▶ Activity: Would you return, word for word, the lines of the data below from the line with "Where should I click to: Open the ubuntu" through the line with "This screenshot has width=1016, height=1024.", and no others?

(Collection entries)
· · · · ·

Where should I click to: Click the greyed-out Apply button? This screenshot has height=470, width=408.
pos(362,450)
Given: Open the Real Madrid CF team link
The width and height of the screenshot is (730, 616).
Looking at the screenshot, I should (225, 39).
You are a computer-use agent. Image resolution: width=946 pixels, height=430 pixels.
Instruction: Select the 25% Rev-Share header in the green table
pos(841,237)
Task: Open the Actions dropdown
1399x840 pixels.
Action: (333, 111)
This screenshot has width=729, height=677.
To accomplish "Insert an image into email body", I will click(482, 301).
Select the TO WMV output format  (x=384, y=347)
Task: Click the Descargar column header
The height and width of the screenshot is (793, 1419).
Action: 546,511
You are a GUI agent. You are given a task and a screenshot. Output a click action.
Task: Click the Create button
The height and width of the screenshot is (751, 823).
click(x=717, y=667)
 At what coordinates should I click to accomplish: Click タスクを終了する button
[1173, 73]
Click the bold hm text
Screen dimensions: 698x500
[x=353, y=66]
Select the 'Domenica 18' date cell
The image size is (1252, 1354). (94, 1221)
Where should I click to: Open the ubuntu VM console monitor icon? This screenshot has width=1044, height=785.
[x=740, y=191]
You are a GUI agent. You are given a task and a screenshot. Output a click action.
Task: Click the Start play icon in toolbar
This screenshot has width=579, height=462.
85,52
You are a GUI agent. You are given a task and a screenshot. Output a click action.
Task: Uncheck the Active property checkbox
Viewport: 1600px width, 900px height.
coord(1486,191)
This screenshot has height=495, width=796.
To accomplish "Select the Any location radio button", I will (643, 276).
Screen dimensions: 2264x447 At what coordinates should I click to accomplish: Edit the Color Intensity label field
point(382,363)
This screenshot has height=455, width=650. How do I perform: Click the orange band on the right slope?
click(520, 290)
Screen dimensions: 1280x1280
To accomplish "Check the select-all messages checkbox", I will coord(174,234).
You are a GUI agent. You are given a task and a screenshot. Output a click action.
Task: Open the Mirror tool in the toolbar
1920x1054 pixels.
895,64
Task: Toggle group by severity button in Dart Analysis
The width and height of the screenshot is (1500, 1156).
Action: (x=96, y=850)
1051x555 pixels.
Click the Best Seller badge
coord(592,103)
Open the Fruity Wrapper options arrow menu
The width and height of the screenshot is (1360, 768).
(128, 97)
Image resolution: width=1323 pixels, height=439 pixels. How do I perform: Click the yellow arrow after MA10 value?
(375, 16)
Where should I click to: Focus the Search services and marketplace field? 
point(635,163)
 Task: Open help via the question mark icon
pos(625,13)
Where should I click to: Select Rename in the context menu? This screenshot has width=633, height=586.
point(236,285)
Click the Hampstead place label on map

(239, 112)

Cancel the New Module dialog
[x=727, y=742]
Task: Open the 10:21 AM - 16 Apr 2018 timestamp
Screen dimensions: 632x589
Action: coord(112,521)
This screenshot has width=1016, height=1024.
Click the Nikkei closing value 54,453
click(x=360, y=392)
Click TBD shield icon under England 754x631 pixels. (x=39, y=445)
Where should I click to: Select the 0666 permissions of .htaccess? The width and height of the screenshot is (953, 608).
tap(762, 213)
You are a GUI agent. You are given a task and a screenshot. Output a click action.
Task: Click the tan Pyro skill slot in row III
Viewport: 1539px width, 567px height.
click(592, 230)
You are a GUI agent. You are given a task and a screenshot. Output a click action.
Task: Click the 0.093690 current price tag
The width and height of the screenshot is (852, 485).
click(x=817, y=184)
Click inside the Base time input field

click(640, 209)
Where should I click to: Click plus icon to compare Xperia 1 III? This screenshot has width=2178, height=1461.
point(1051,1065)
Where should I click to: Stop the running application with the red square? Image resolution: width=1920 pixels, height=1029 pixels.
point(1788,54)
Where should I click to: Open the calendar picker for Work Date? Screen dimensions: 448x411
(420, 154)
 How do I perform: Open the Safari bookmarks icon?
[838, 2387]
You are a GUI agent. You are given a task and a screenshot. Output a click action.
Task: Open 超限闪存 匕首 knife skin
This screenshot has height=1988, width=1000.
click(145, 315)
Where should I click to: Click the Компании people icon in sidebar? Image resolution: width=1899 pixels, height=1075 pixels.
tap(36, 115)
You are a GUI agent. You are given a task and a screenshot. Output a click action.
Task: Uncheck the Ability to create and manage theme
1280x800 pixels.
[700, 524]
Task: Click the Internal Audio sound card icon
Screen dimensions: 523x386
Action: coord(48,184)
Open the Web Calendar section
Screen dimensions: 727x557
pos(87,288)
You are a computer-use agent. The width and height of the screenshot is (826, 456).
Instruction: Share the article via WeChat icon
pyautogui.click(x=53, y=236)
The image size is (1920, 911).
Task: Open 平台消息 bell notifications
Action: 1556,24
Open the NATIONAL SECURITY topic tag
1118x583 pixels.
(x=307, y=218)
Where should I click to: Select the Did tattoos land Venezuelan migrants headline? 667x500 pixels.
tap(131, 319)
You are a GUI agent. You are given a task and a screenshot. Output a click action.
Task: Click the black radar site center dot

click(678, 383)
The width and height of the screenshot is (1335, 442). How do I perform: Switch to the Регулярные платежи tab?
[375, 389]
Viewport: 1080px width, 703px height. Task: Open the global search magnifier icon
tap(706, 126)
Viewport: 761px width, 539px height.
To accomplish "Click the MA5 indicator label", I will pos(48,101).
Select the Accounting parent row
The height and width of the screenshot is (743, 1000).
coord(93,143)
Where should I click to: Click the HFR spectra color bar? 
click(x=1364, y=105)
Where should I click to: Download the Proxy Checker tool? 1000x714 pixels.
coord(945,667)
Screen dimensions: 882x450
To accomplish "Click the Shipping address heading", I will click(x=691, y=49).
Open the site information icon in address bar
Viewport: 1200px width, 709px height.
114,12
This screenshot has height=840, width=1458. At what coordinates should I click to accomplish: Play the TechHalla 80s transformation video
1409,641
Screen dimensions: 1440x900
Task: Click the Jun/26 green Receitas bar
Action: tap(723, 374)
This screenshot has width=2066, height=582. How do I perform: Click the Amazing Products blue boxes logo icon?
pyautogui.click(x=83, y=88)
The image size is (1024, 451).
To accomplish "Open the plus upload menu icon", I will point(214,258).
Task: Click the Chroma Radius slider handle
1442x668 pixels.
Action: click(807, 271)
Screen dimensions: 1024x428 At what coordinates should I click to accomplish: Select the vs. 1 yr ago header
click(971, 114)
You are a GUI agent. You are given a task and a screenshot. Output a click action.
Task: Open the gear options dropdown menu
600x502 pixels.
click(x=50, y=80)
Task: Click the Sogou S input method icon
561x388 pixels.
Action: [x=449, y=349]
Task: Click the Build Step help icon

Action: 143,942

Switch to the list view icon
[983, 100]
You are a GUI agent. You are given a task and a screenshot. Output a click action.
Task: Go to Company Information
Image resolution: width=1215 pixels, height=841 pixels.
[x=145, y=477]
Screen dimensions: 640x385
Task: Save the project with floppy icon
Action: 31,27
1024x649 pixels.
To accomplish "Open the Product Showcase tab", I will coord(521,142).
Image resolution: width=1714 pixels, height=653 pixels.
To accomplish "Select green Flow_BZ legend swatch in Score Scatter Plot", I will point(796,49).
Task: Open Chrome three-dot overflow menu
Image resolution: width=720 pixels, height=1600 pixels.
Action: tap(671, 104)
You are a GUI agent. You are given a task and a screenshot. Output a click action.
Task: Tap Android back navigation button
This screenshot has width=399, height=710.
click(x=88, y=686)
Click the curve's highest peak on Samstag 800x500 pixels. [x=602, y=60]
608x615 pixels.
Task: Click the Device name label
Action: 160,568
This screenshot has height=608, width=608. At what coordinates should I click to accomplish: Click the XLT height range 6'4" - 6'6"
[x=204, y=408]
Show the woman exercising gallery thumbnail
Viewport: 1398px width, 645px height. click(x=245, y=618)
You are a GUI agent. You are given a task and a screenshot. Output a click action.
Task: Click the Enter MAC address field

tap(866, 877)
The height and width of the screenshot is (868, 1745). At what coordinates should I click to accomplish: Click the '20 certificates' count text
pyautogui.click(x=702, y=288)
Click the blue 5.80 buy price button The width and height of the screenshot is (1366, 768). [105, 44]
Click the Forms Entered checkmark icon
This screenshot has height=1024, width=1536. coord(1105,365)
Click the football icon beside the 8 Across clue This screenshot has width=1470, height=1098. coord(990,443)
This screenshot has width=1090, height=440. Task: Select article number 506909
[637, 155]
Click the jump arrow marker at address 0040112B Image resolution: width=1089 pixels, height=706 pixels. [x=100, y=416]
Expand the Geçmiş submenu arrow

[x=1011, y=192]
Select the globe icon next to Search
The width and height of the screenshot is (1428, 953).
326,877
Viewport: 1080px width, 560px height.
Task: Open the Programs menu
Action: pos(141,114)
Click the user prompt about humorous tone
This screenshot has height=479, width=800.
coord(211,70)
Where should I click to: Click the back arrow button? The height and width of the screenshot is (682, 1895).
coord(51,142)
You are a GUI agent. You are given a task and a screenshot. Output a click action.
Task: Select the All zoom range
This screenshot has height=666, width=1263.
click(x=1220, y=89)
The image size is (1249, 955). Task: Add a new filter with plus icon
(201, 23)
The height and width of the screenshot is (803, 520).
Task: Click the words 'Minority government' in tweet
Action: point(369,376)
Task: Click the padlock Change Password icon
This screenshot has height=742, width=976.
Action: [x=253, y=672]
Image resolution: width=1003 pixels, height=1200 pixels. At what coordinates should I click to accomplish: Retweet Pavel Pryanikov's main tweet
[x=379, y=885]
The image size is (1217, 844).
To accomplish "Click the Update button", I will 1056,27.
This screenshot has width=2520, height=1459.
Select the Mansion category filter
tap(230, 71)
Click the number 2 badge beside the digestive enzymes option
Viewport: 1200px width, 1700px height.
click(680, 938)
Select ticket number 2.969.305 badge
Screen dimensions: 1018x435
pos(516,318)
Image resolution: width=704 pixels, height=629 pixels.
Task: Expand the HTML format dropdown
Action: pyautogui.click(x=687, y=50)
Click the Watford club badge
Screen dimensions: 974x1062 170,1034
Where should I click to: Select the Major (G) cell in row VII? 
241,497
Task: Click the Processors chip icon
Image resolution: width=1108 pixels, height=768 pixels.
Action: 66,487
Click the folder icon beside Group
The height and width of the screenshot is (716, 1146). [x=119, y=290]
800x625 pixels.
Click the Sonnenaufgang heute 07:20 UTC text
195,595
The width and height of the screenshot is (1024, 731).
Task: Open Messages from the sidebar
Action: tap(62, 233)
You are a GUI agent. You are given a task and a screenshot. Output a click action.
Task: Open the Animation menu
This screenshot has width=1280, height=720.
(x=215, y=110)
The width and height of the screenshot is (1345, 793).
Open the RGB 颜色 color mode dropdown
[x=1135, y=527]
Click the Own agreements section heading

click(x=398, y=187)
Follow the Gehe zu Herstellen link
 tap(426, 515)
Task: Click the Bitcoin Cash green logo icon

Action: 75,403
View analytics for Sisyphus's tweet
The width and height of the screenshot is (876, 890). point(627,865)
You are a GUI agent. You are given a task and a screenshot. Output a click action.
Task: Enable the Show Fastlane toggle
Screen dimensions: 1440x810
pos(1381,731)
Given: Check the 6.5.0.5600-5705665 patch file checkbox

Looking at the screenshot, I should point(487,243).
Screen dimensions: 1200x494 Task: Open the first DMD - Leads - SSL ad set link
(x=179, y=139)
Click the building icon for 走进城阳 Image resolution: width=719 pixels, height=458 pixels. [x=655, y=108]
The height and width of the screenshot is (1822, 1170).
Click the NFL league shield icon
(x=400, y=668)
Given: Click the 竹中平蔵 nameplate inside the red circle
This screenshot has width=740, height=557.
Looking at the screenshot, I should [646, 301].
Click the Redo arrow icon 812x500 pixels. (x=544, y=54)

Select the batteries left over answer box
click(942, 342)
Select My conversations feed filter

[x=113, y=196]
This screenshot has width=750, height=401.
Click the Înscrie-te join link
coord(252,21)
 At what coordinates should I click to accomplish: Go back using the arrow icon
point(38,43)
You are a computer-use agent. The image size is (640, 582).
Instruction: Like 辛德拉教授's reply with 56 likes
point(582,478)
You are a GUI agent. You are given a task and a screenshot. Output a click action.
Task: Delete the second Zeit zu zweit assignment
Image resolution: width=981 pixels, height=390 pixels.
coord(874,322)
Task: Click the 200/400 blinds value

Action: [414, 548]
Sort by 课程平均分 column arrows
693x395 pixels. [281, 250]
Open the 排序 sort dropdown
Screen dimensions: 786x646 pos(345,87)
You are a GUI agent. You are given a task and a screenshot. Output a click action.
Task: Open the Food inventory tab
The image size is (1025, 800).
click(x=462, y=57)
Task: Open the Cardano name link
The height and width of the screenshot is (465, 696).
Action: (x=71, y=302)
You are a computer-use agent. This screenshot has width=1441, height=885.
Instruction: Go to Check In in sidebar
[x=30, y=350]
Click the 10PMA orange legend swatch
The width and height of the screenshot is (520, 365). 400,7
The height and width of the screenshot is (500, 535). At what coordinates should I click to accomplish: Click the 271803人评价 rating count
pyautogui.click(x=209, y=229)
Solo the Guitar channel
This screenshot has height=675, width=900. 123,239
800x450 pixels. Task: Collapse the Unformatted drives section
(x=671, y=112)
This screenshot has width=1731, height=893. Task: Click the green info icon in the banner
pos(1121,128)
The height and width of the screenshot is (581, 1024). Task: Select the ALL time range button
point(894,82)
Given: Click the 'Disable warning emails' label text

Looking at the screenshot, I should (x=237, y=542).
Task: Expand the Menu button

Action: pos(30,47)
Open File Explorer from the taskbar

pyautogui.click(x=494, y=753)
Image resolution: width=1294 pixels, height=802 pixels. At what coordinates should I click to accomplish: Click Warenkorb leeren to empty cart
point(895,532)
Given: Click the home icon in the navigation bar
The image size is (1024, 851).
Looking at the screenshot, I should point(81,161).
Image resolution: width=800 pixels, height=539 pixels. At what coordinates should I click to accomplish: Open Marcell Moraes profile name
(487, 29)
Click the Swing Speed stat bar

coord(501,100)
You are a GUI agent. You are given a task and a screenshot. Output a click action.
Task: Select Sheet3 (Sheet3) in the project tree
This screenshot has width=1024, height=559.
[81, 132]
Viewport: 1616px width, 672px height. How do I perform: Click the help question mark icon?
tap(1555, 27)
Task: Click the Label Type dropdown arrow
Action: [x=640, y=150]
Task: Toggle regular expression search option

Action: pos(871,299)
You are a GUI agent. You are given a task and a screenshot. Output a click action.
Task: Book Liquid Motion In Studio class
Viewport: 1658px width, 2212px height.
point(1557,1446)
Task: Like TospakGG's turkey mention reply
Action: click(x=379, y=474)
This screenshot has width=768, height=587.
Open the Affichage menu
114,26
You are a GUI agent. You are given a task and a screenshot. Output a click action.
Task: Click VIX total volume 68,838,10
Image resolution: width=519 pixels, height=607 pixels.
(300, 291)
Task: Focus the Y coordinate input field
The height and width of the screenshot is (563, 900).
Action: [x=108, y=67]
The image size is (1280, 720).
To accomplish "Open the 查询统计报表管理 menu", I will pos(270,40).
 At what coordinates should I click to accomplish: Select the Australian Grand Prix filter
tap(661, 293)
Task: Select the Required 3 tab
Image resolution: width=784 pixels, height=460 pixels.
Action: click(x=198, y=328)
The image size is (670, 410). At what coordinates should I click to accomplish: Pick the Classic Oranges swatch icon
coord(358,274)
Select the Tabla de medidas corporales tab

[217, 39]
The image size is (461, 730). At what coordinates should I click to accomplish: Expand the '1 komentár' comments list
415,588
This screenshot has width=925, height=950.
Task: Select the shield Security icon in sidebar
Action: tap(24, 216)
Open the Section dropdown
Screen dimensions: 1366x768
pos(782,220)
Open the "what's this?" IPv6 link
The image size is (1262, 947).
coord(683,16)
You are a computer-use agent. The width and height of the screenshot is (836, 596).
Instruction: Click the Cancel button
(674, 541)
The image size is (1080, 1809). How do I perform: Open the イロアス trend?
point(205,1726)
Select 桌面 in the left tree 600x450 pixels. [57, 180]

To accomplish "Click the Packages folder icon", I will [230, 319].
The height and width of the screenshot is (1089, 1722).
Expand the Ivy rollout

· · · · ·

▶ Output for this task:
Where should I click to: Open the ubuntu VM console monitor icon? This screenshot has width=1044, height=785.
[x=740, y=191]
You are a GUI agent. You are given a task and a screenshot. Output a click action.
Task: Click the Start play icon in toolbar
This screenshot has width=579, height=462.
85,52
You are a GUI agent. You are given a task and a screenshot. Output a click action.
Task: Uncheck the Active property checkbox
Viewport: 1600px width, 900px height.
coord(1486,191)
This screenshot has height=495, width=796.
To accomplish "Select the Any location radio button", I will (643, 276).
Screen dimensions: 2264x447 At what coordinates should I click to accomplish: Edit the Color Intensity label field
point(382,363)
This screenshot has height=455, width=650. How do I perform: Click the orange band on the right slope?
click(520, 290)
Screen dimensions: 1280x1280
To accomplish "Check the select-all messages checkbox", I will coord(174,234).
You are a GUI agent. You are given a task and a screenshot. Output a click action.
Task: Open the Mirror tool in the toolbar
1920x1054 pixels.
895,64
Task: Toggle group by severity button in Dart Analysis
The width and height of the screenshot is (1500, 1156).
Action: (x=96, y=850)
1051x555 pixels.
Click the Best Seller badge
coord(592,103)
Open the Fruity Wrapper options arrow menu
The width and height of the screenshot is (1360, 768).
(128, 97)
Image resolution: width=1323 pixels, height=439 pixels. How do I perform: Click the yellow arrow after MA10 value?
(375, 16)
Where should I click to: Focus the Search services and marketplace field? 
point(635,163)
 Task: Open help via the question mark icon
pos(625,13)
Where should I click to: Select Rename in the context menu? This screenshot has width=633, height=586.
point(236,285)
Click the Hampstead place label on map

(239, 112)

Cancel the New Module dialog
[x=727, y=742]
Task: Open the 10:21 AM - 16 Apr 2018 timestamp
Screen dimensions: 632x589
Action: coord(112,521)
This screenshot has width=1016, height=1024.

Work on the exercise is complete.